Summer Institute Week 3: Risk, resilience and uncertainty

10th August 2017

In many ways, week 3 was an exploration of the human condition and how, as social workers, we understand, approach and resolve questions relating to abuse and neglect in relationships.

More than a dozen experts by experience joined us this week, who shared their knowledge of interpersonal violence, abuse and neglect from the perspectives of both parents and children.

On Monday, Briony Williamson and Judith Vickress of SafeLives introduced participants to the topic of domestic abuse with a comprehensive lecture. After the lecture, women from the Mothers Apart from their Children project in Huddersfield generously shared their stories and wisdom with participants in small seminar groups, creating an environment for open and honest conversations about social work practice. This provided a unique perspective of domestic abuse and mothers’ experiences of social work, bringing the theoretical and research framework to life.

Following this introduction, grounded in the lived experiences of parents, to a key area of knowledge for child and family social work, participants were then introduced to the ways that research, professional judgement and strengths-based approaches are employed to think about harm and future risk to children. Reflecting on their learning from Monday, participants examined in detail the cognitive and organisational biases that can influence risk assessment when working with the emotive realities so powerfully shared by Mothers Apart from their Children.

On Wednesday, in small seminar groups, participants explored their own relationships to risk and certainty and began to grapple with the complexities of predicting future outcomes. They were introduced to systemic formulation and progressive hypothesising as an underpinning framework for social work assessment on the Frontline programme, and began to shape an assessment interview from their working hypotheses.

In the latter half of the week, participants explored the complex territory of child sexual abuse and again confronted the complexities of the human condition. A challenging lecture by Alison Domakin, Principal Practice Tutor, opened the day. She asked participants to look in detail at the contexts and experiences of sexual abuse. Joined again by experts by experience, participants were invited not just to consider the immediate experience of abuse but the lifelong consequences, and crucially the journey to healing and restored power. Kev Curran’s work as Director of Inspired Youth made clear the importance of continuing work with survivors of abuse and the power of storytelling. To find out more about how Inspired Youth embraces creativity as a vehicle to give young people a platform to have their voices heard, check out their website.

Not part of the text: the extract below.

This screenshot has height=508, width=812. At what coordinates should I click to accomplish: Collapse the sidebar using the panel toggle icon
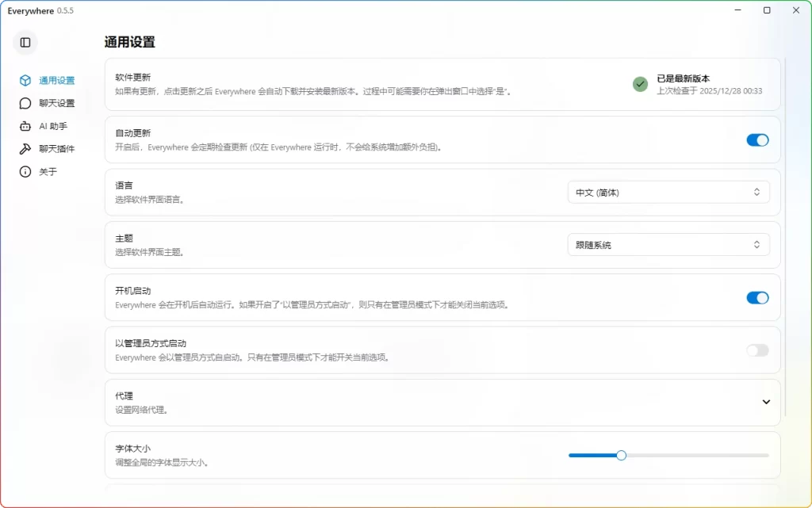(25, 43)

This led beautifully into Friday, and a chance to end the week with an exploration of strengths, hope and resilience. Kicking off the day with a keynote lecture from Head of West Midlands Region, Lisa Hackett, we looked critically at our approach to working with parents and how our relational positioning can oppress or empower.

Parental resistance – is it a sign of denial or is it resilience? This is not an easy question, but essential to ask, and it was movingly illustrated by peer mentors from the Trevi House Aftercare Programme. Mel, Tash, Shanny and Helen joined us for the day, sharing their experiences of social workers, statutory assessment and intervention for better or worse. Participants and tutors alike had to take a hard look at how social workers are approaching parents and were reminded of the importance of dignity and respect in all social work relationships. Participants considered what a strengths-based assessment looks like and in small group seminars each woman shared her story and the difference that hope made to them and their children.

After an intellectually and emotionally demanding week, Dr Louise Grant, Head of Academic Studies, led a playful, energising and research-informed plenary on resilience and the need to put on our own oxygen masks before helping others. We all left the week exhausted but also energised and enthused with the possibility of the future.